To run these notebook codes, you'd better use conda to manage a virtual environment. The recommended version of Python should be 3.11.X. We assume you will use Anaconda, then the command is conda create -n HomeCredit python=3.11 -y and conda activate HomeCredit(If you use some IDE like Pychram you can do it in a graphic way).
And also remember to install the required libraries in the requirements.txt file. use this command: pip install -r requirements.txt. Some of the libraries are unnecessary, but for simplicity we don't filter them out.
To run the notebook, you can simply run them either by VS Code or Pycharm. If you want to run the code regarding to the Neuron Network model, you need to be careful of your OS. To comment and uncomment some code snippets to use GPU or MPS (Metal Performance Shaders). Or just use the CPU for a simple test.
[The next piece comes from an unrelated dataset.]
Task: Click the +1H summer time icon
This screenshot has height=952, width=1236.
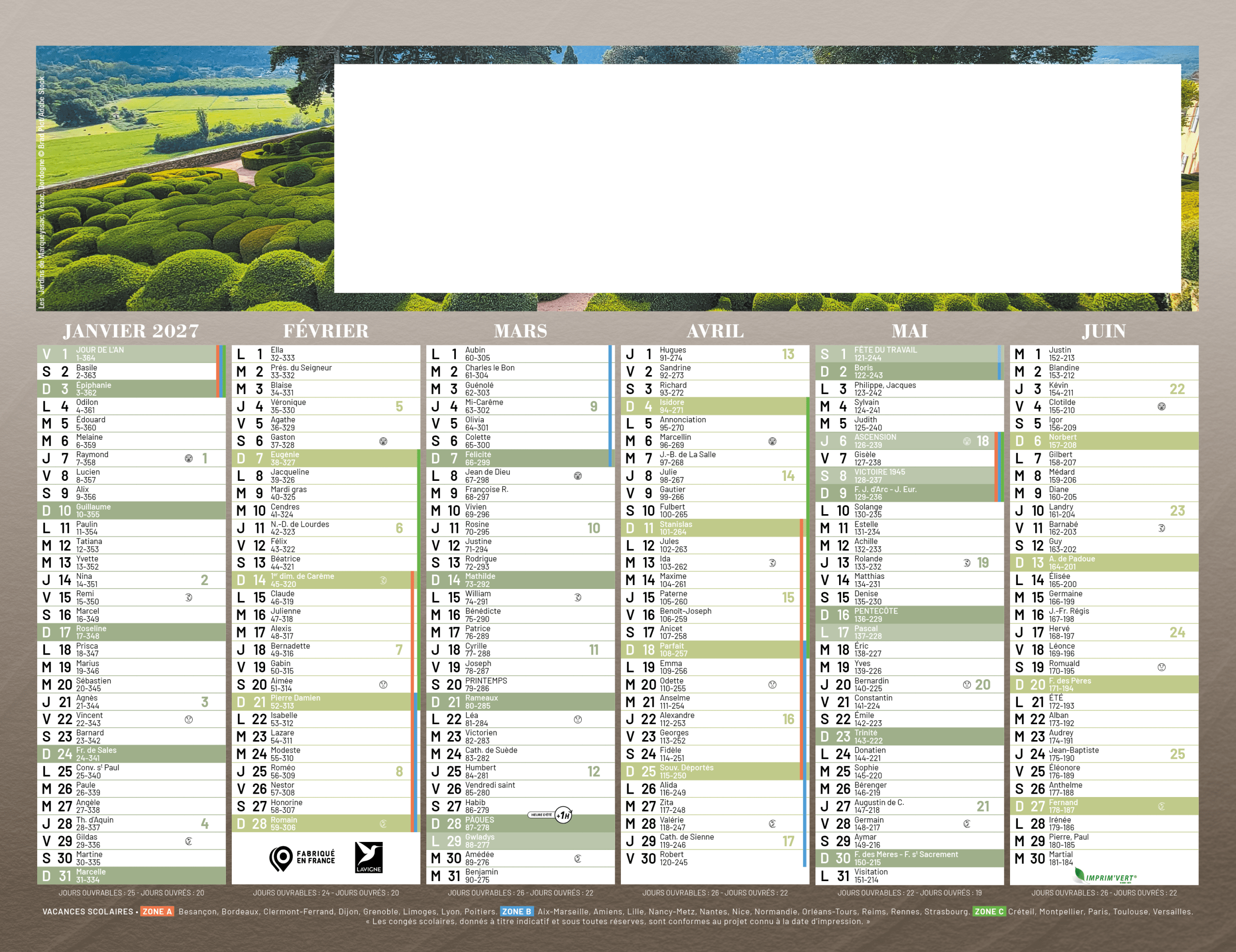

The data is available here: https://www.kaggle.com/competitions/home-credit-credit-risk-model-stability/data. If you don't want to register, we also provide them here: https://drive.google.com/file/d/17u2HrtrU8T3aG50jjeKn5xqRwa-6B24w/view?usp=drive_link. We use CSV files to do the competition, the complete size is 3GB or so when compressed, and 22GB or so when uncompressed. Take a look at the files' positions in the code, and make sure to put them in the correct place(so the test folder, the train folder, and these notebooks should be in parallel positions). The feature_definitions.csv and sample_submission.csv won't be used in the model, just to understand the feature defined in the CSV files and the submission form.
The names start with data_processed_frequence_encoded means we use 255 features and do the frequency encoding. The names start with eg means we just use limited features to do the running. There are some in-between files which you can understand according to the names.